#### Data to use:
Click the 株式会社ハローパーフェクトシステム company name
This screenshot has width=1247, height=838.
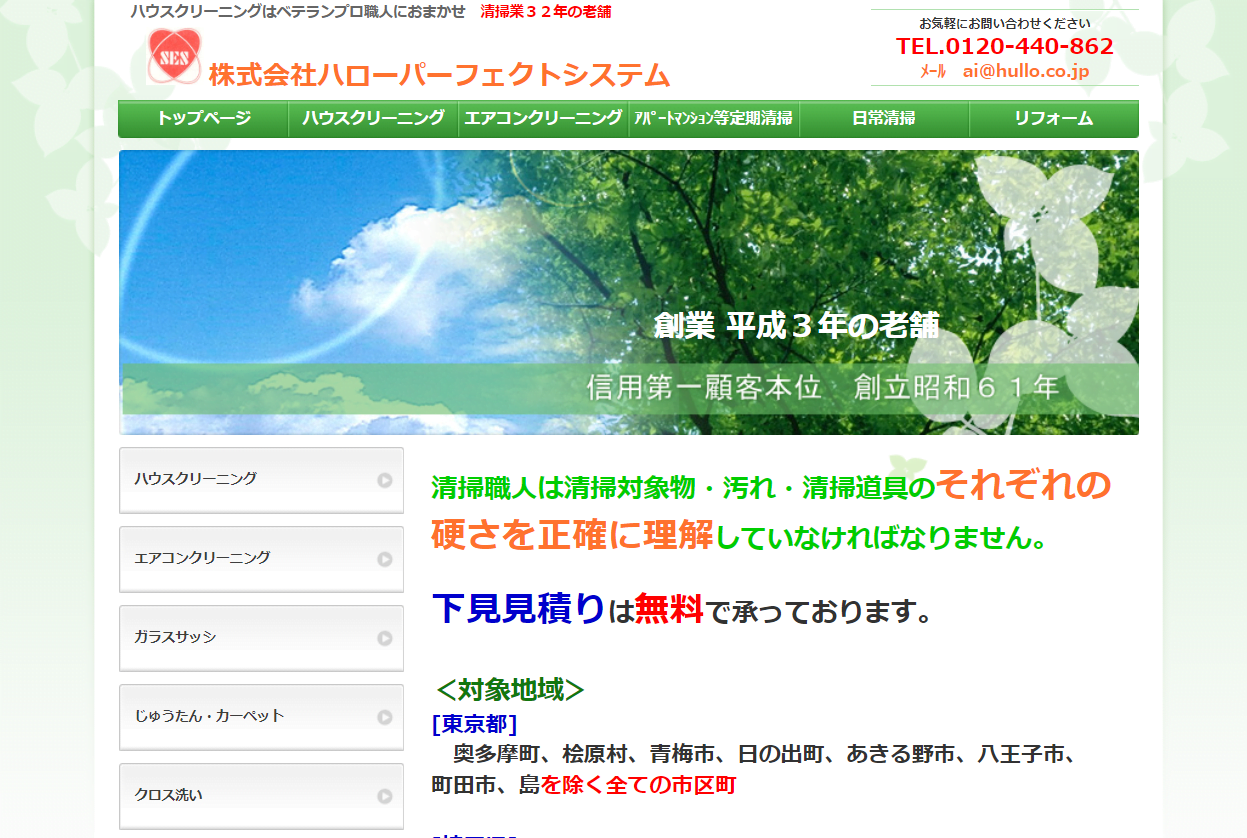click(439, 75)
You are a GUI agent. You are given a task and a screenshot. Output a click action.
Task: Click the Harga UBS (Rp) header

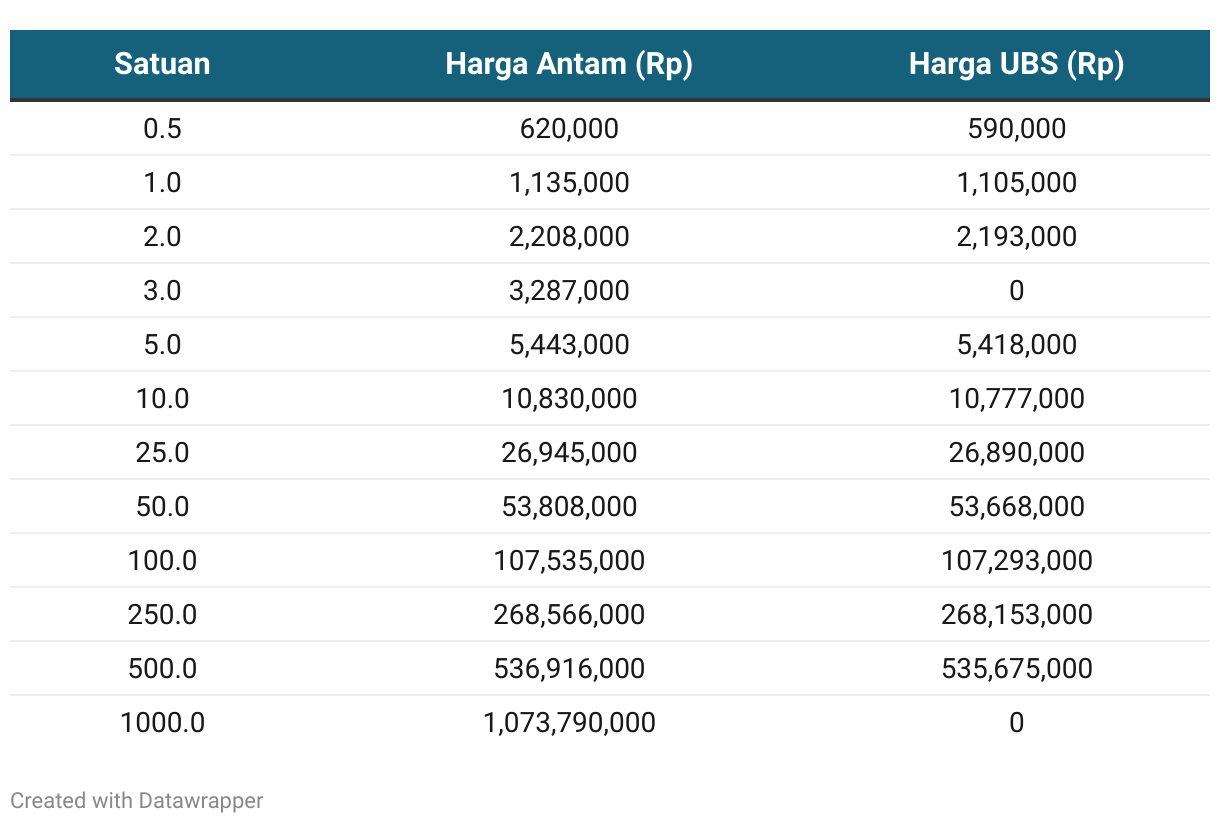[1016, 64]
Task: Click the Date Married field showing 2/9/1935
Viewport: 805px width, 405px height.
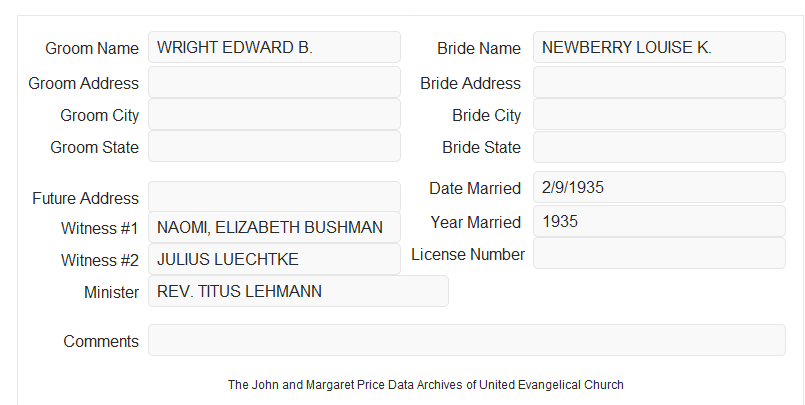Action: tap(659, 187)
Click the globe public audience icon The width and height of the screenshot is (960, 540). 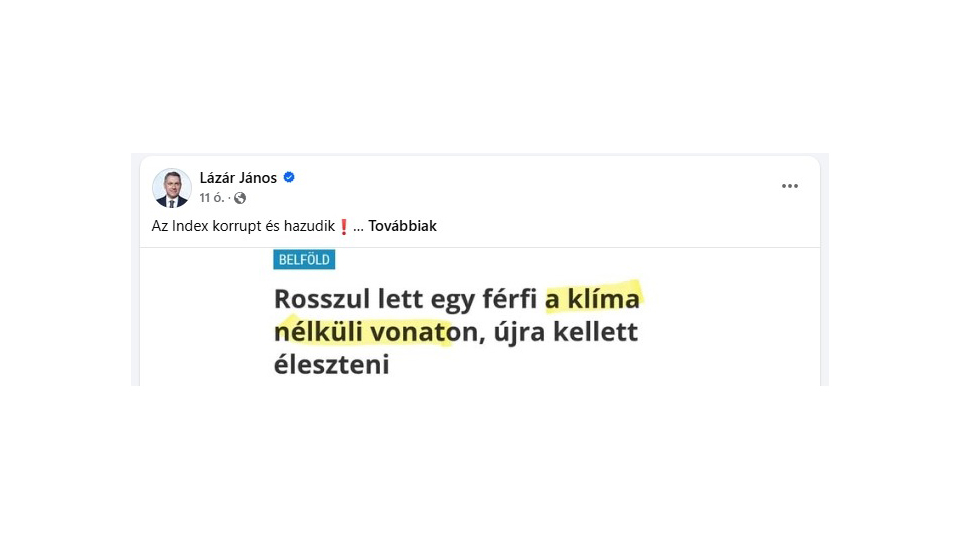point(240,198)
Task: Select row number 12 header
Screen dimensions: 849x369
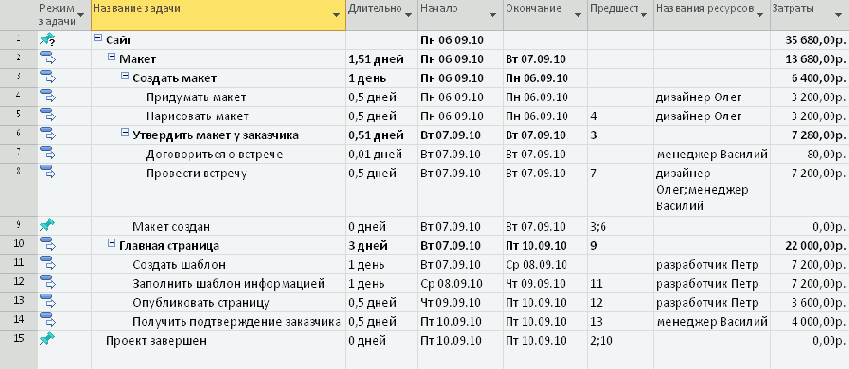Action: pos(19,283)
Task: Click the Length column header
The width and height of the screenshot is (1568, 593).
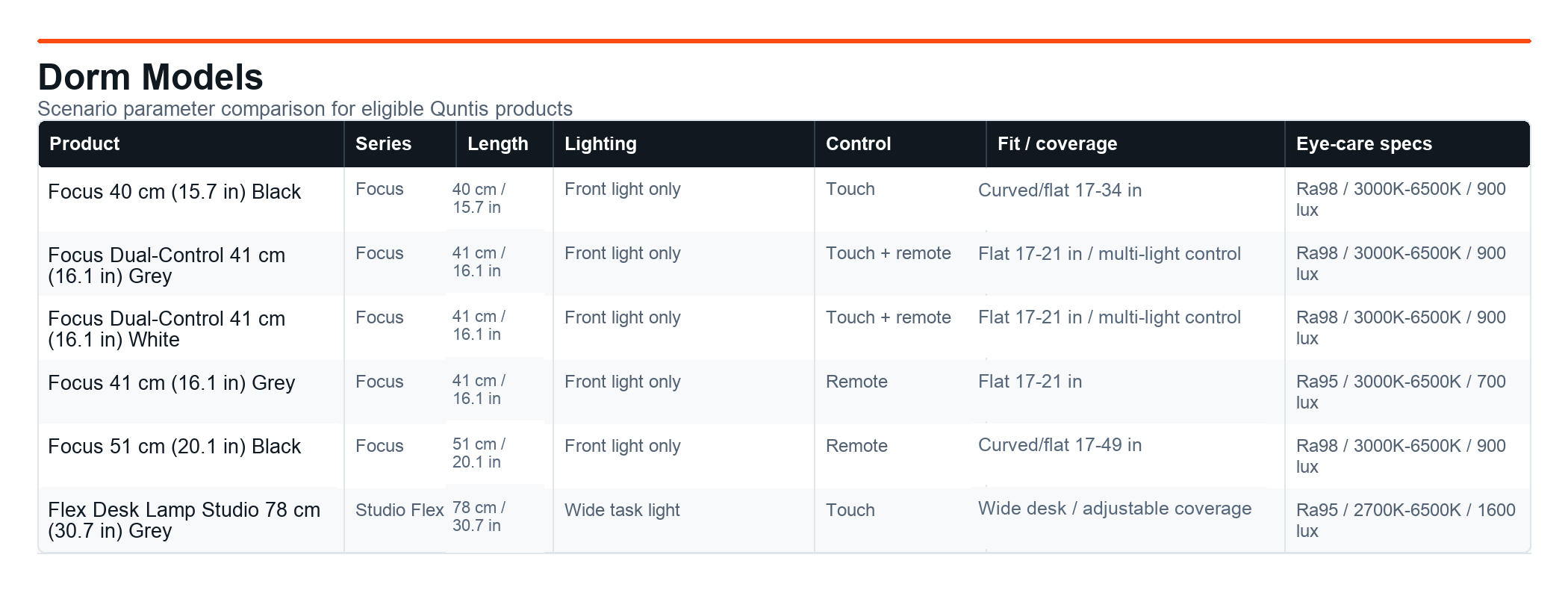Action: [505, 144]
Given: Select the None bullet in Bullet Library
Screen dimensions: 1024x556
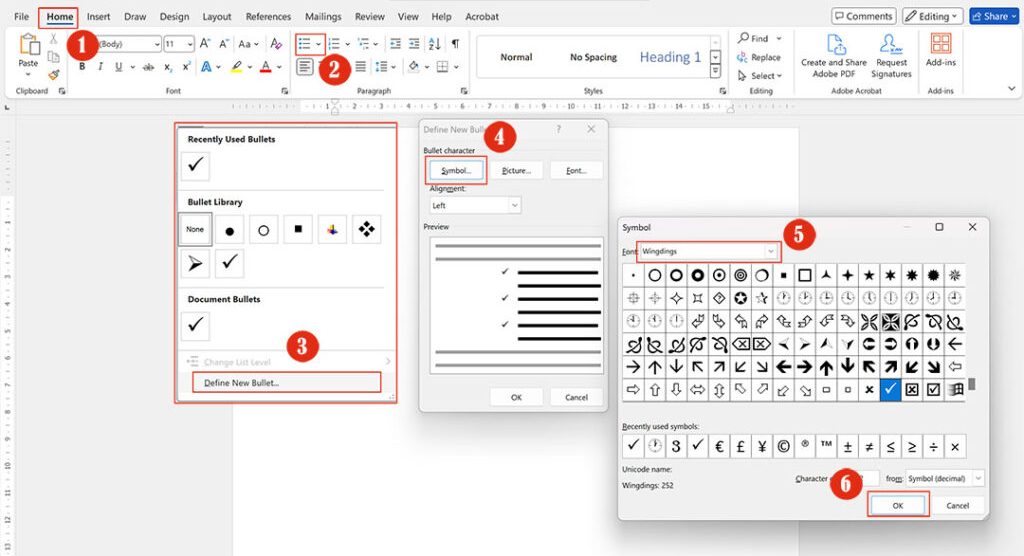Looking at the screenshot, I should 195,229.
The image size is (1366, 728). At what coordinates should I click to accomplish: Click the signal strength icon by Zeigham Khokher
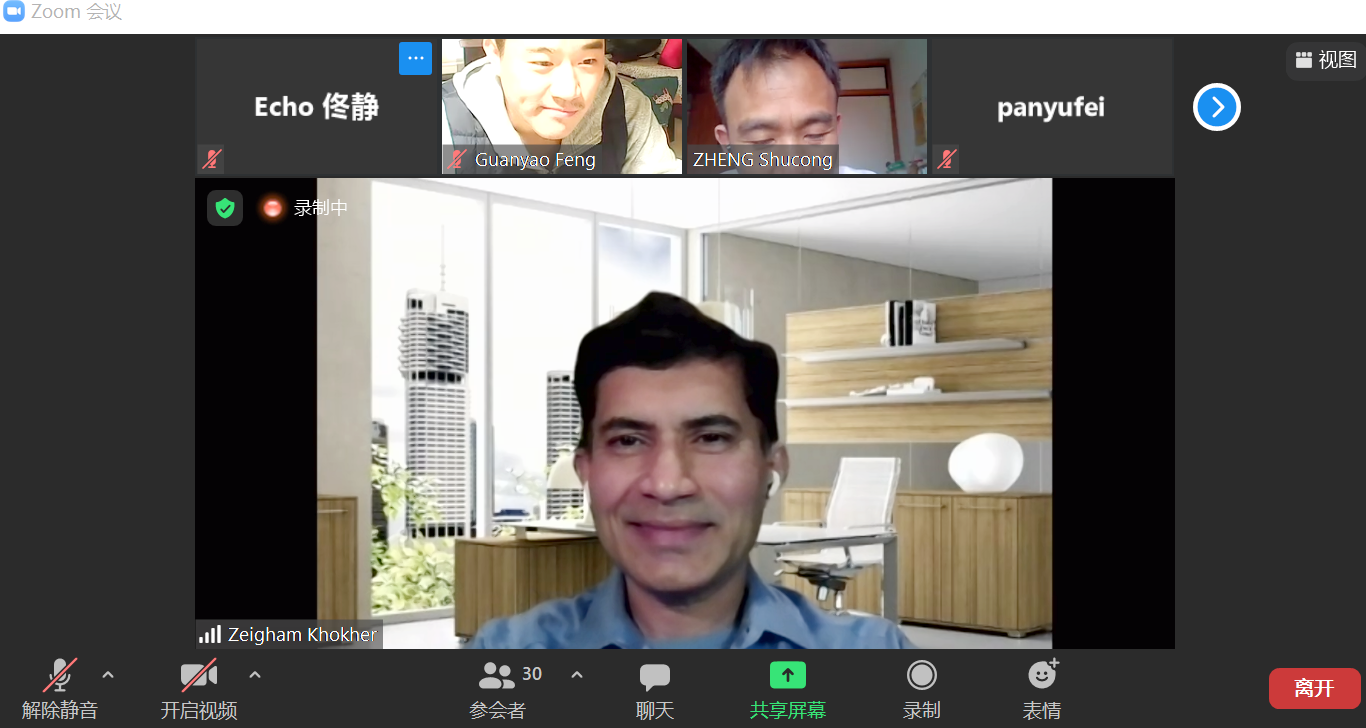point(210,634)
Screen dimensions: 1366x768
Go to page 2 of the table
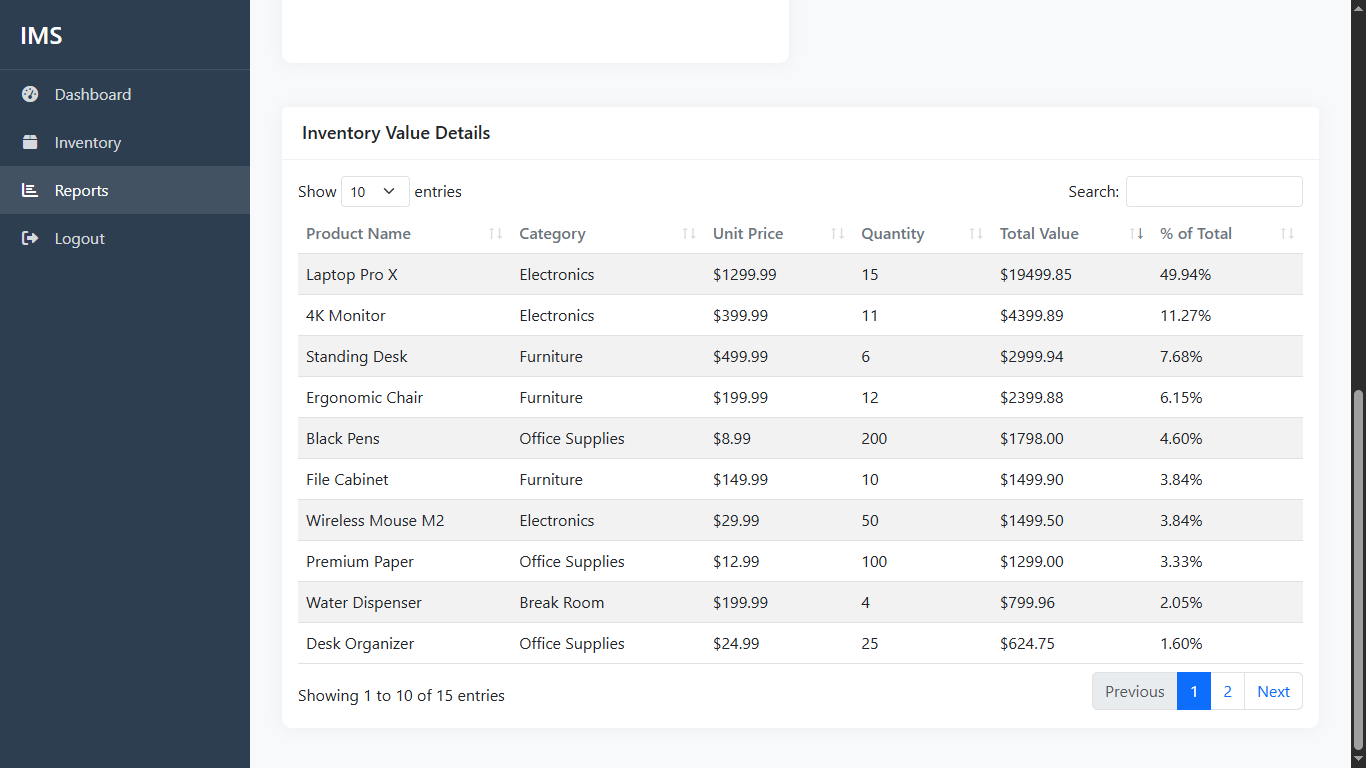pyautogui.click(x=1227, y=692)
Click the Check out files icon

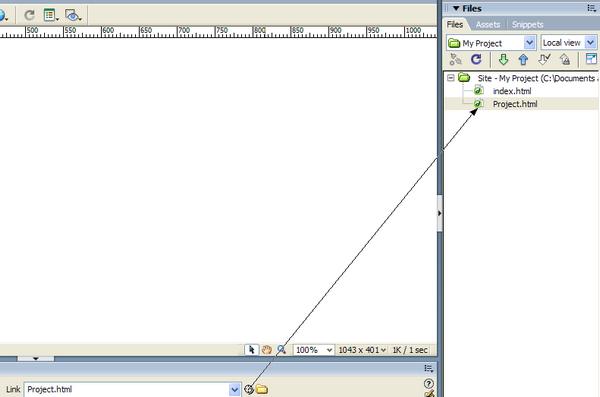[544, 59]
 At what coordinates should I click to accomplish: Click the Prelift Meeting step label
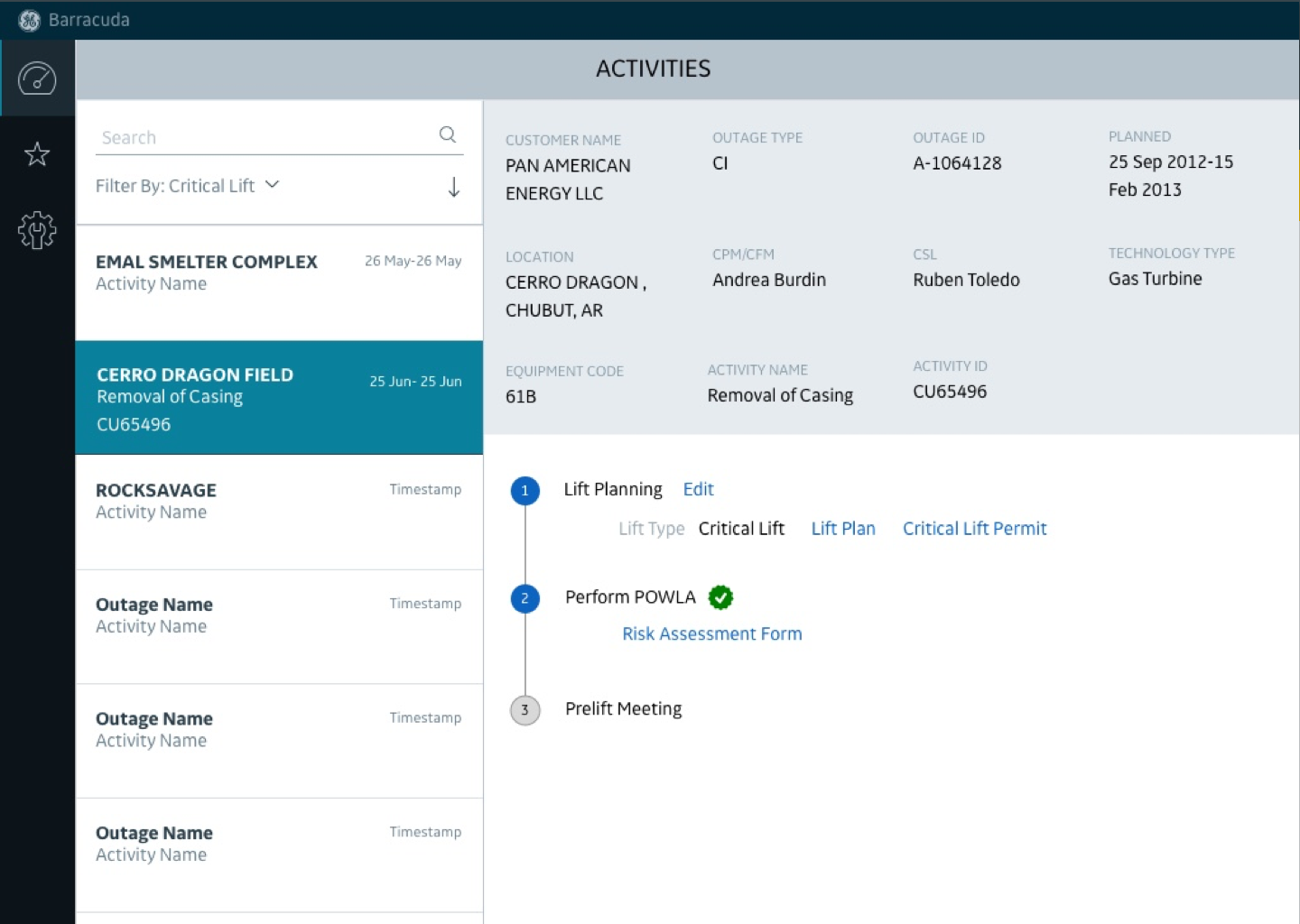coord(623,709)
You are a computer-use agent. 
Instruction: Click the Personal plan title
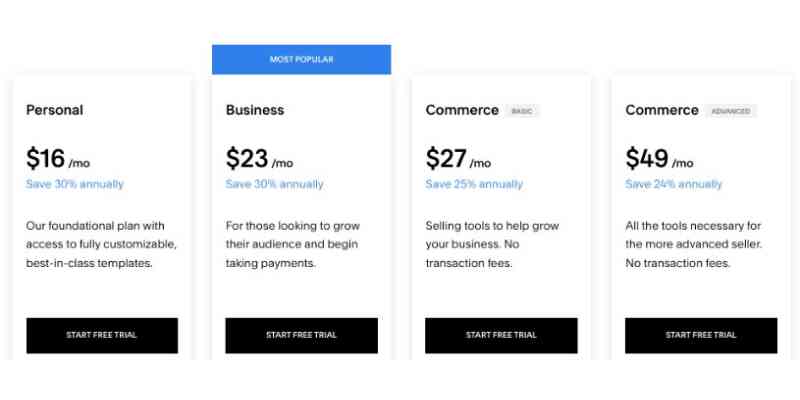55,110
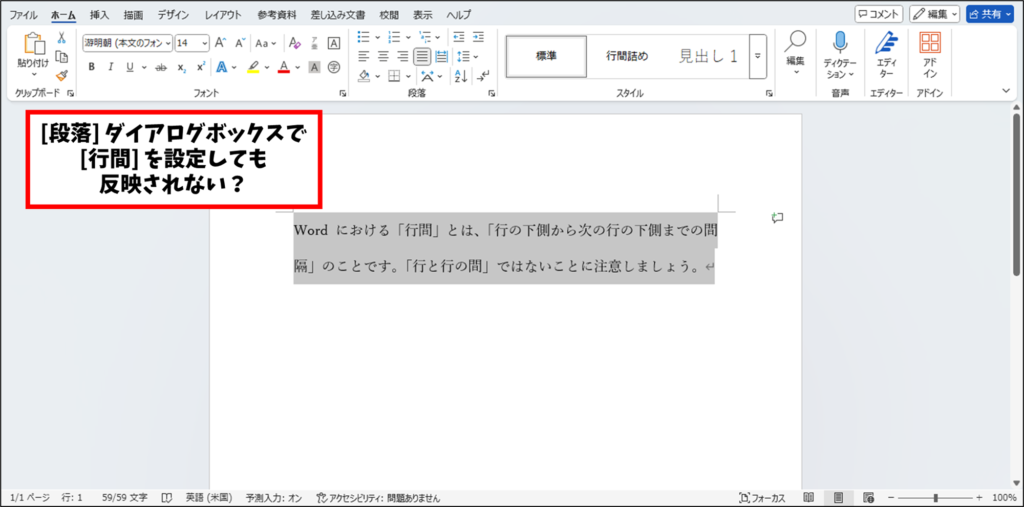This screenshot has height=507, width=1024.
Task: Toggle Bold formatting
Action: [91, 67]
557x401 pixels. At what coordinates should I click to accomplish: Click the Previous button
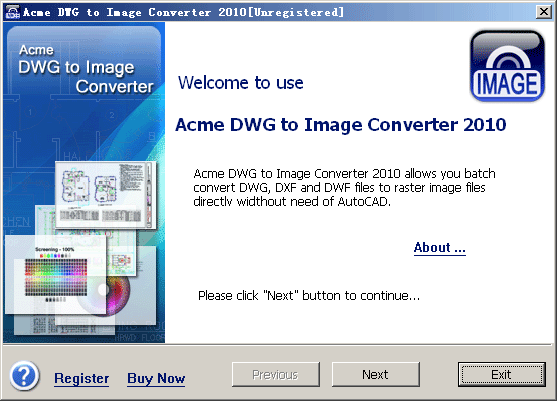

#### Prompt:
I need the lines from the line holding "Meeting step label" through the end of the material, inclusive, restated word for word and without pictures.

#### Exercise solution:
 At what coordinates should I click to accomplish: Click the Prelift Meeting step label
coord(623,709)
You are a computer-use agent. 
Instruction: Click the Personal plan title
55,110
This screenshot has height=507, width=1024.
Task: Toggle Bold formatting
Action: [91, 67]
557x401 pixels. At what coordinates should I click to accomplish: Click the Previous button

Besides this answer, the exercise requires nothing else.